**Required work**
Everything from the first line of the records below through the line containing "[Ja, der Artikel war hilfreich] (251, 1590)" is to be retyped exactly; leave out the rest.
________
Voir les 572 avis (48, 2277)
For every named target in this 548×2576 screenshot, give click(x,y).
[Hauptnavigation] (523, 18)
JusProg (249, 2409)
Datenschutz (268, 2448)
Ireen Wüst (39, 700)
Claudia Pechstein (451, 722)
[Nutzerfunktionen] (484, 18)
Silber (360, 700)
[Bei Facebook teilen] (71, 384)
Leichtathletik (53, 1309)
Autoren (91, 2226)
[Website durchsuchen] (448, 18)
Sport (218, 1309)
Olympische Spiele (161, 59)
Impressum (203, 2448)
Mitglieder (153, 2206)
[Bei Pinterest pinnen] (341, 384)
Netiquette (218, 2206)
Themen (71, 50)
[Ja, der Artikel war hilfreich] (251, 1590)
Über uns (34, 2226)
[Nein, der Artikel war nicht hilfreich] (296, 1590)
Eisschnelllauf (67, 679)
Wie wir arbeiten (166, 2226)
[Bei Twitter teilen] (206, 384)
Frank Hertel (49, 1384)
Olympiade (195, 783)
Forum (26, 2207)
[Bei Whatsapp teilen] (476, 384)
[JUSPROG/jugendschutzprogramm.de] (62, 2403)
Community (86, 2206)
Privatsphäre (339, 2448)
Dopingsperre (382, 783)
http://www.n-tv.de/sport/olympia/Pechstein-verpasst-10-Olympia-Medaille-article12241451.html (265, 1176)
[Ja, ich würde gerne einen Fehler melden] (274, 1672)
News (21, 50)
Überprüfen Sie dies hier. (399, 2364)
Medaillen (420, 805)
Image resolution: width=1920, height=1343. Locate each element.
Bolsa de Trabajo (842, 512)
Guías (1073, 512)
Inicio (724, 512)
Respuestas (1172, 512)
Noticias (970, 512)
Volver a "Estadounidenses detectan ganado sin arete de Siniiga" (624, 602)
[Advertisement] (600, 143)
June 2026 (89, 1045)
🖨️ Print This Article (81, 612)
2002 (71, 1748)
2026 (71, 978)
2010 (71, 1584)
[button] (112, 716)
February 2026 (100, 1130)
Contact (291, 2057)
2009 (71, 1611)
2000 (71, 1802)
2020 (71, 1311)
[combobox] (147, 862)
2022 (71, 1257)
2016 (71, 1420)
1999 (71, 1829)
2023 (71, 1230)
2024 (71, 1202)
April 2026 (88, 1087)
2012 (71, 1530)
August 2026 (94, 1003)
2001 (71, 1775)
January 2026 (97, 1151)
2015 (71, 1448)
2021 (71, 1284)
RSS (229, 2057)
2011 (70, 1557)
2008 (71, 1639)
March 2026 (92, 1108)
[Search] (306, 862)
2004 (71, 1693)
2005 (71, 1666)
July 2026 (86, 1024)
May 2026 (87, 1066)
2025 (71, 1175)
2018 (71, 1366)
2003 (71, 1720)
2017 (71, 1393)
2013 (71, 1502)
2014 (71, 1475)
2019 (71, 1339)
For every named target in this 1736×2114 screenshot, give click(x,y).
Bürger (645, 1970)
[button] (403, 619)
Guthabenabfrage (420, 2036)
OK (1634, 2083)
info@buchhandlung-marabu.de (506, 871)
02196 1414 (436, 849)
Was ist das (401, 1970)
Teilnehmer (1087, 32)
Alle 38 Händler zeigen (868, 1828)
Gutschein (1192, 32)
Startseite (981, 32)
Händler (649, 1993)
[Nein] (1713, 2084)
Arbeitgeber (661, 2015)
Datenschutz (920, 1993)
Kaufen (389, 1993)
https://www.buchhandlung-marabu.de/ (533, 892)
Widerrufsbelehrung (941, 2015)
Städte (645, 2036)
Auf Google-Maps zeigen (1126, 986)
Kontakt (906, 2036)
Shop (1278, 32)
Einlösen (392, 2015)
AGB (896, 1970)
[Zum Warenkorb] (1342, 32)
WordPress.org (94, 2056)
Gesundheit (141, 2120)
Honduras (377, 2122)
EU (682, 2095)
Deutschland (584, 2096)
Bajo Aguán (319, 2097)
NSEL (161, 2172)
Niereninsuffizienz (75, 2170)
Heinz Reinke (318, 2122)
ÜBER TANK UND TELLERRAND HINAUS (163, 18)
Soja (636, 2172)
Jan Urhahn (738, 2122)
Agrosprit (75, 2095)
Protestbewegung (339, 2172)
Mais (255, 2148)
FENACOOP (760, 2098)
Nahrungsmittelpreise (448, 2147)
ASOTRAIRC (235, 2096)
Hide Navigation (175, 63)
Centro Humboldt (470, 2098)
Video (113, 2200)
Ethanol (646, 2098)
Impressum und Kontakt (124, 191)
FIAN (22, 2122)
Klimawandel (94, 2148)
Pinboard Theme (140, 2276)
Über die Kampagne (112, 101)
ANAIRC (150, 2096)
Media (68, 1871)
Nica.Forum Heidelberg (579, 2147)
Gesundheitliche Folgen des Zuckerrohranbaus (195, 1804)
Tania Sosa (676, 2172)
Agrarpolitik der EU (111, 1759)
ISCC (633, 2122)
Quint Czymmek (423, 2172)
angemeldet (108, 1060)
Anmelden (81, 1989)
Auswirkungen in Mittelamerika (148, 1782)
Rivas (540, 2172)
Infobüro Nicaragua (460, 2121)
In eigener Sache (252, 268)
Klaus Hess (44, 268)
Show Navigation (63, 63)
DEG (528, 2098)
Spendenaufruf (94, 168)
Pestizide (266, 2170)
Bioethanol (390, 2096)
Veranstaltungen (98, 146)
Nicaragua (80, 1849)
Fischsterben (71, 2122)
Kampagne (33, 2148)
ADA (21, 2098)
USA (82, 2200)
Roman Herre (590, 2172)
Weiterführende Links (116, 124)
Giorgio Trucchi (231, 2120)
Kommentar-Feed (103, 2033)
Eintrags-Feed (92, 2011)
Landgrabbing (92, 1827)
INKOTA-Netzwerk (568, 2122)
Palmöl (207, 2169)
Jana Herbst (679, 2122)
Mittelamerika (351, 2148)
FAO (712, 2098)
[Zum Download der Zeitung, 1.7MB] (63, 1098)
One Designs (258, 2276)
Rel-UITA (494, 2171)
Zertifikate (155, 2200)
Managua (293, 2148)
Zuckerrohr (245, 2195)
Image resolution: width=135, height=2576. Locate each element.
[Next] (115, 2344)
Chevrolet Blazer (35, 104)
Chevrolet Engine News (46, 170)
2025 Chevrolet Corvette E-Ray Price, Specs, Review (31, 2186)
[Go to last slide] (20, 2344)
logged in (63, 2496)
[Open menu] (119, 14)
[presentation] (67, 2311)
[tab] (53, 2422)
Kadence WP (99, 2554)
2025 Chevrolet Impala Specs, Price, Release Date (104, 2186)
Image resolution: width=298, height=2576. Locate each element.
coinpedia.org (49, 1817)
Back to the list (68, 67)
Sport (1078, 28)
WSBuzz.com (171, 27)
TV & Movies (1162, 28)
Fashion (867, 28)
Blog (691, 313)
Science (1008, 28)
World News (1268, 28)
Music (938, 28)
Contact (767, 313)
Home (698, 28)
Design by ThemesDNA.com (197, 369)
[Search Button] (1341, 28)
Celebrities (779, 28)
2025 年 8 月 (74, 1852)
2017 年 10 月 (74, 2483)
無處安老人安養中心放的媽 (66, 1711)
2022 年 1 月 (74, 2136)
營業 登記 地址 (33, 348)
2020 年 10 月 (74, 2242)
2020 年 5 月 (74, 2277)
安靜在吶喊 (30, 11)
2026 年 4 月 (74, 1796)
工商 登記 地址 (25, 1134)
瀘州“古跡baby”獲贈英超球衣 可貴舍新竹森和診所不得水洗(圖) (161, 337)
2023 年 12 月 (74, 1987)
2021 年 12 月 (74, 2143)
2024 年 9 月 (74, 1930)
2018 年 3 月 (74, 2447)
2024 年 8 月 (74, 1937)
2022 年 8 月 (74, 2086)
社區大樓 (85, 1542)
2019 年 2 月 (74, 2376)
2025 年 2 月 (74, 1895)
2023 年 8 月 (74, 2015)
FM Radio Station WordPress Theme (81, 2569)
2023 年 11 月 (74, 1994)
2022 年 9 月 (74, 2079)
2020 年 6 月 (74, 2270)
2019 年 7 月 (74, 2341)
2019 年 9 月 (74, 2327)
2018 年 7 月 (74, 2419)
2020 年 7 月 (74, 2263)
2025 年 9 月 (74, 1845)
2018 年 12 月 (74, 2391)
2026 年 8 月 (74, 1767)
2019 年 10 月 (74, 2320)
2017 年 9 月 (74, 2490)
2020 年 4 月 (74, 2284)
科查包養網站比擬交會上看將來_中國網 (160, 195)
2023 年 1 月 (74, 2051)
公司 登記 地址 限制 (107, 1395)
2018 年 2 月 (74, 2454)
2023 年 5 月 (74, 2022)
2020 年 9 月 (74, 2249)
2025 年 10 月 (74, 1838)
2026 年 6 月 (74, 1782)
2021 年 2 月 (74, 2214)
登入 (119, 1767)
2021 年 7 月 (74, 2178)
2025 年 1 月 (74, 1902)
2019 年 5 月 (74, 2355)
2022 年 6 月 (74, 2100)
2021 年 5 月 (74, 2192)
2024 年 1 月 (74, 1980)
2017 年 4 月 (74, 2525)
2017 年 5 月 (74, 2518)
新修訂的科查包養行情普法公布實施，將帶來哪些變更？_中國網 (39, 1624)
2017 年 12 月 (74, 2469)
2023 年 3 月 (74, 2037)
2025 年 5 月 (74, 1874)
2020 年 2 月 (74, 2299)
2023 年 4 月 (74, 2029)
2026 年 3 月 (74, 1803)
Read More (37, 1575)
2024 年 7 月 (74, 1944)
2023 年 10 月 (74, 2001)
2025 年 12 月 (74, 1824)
________
**Finished task**
Voir les 572 avis (48, 2277)
For every named target in this 548×2576 screenshot, give click(x,y).
[Hauptnavigation] (523, 18)
JusProg (249, 2409)
Datenschutz (268, 2448)
Ireen Wüst (39, 700)
Claudia Pechstein (451, 722)
[Nutzerfunktionen] (484, 18)
Silber (360, 700)
[Bei Facebook teilen] (71, 384)
Leichtathletik (53, 1309)
Autoren (91, 2226)
[Website durchsuchen] (448, 18)
Sport (218, 1309)
Olympische Spiele (161, 59)
Impressum (203, 2448)
Mitglieder (153, 2206)
[Bei Pinterest pinnen] (341, 384)
Netiquette (218, 2206)
Themen (71, 50)
[Ja, der Artikel war hilfreich] (251, 1590)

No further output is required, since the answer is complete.